À Lormaison, à Corbeil-Cerf, au Déluge, à S.-Crépin, où l’on est bien moins recherché, on se sert pour les éventails d’aliziers, de pommiers, de poiriers, de cerisiers, etc.

La perfection dans chaque genre de travail vient d’un usage que les Anglais ont adopté dans leurs manufactures ; le même ouvrier s’occupe toujours du même travail ; celui qui teint le bois ne teint pas la corne, celui qui teint la corne ne teint ni les os ni le bois : chaque préparation a son travailleur particulier ; scieurs d’os, scieurs de bois, scieurs de panaches, scieurs de bouts en alizier ou pommier ; façonneurs en bois, façon-neurs en os, découpeurs en os ou en bois, sculpteurs en bois ou en os, doreurs en os ou en bois, etc., etc.

On ne fait pas à Meru de rivures en nacre ou montées à pierres : on envoie à Paris les bois par grosses ; c’est dans cette ville qu’on les monte en soie, en papier, etc.

La grosse (douze douzaines) coûte de 4 à 60 liv.

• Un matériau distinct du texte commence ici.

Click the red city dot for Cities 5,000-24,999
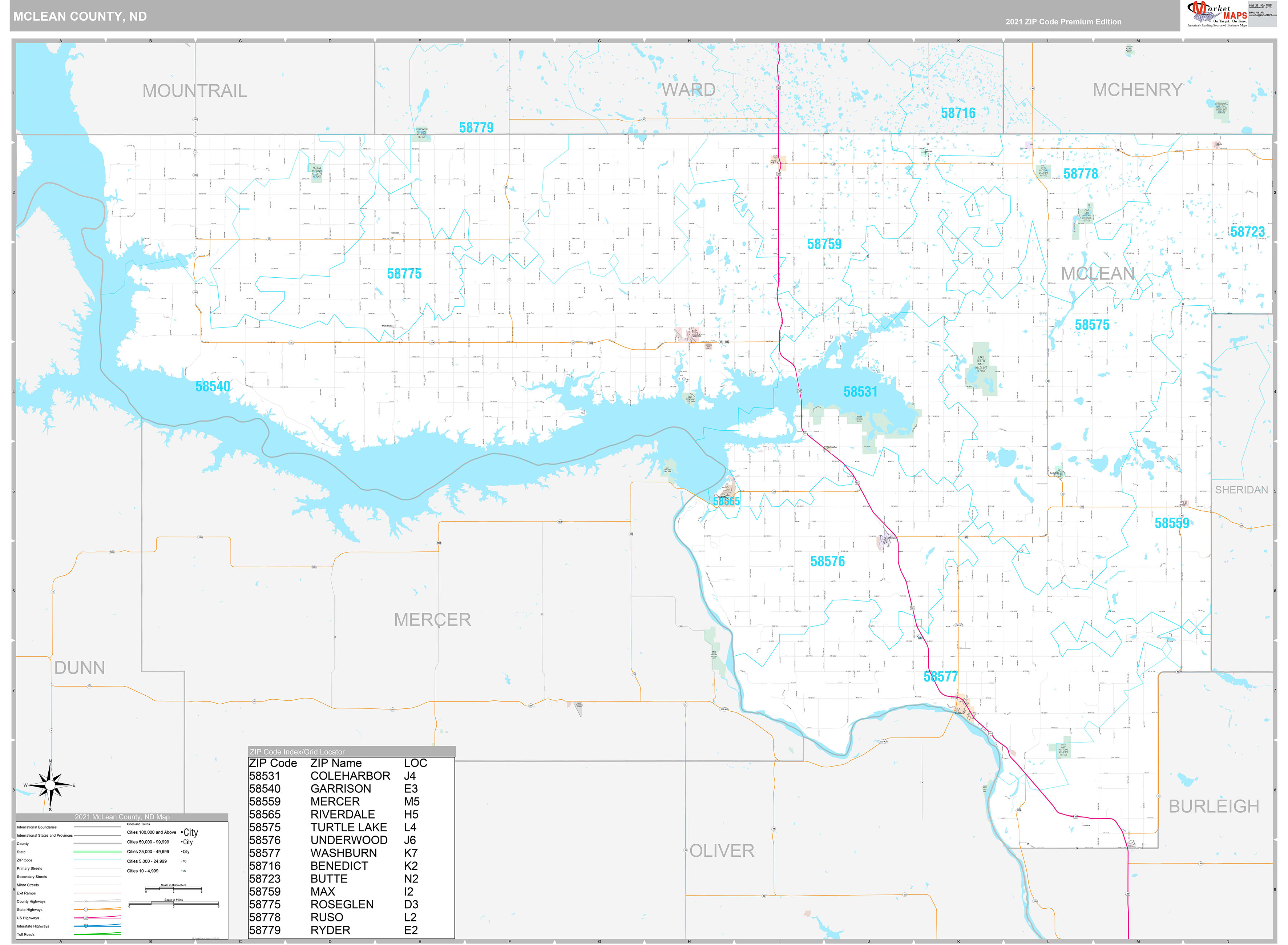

On compte soixante fabricants en général : douze des principaux travaillent à Meru ; ils emploient près de quatre mille ouvriers dans le canton.

Ces ouvriers font des jeux de dominos, des jetons, des fiches, des étuis, des dés : tous ces produits s’envoient à Rouen, à Paris, en Angleterre. On y tournoit autrefois une grande quantité de dames de tric-trac.

Un autre commerce se pratique encore à Meru : cinq maîtres, servis par trois ou quatre ouvriers, fabriquent les outils nécessaires à l’agriculture, à l’art du charpentier ; ils fournissent Paris, Pon-toise, Versailles, et Saint-Germain. On évalue à 30,000 liv. le résultat de leur travail.

J’ai vu avec le plus extrême plaisir les intéressants atteliers de ces différents ouvrages, l’ordre, l’intelligence, la propreté qu’on y remarque. Cette multitude d’hommes arrachés au désordre de l’oisiveté ; ces enfants, à peine sortis du berceau, s’essayant à des travaux utiles ; l’aisance, la gaieté régnant dans un pays si peu favorisé de la nature, sont un spectacle ravissant pour tous les hommes, sur-tout pour l’administrateur qui peut par son influence servir tant d êtres intéressants, et faire fleurir un des rameaux de l’arbre immense du commerce.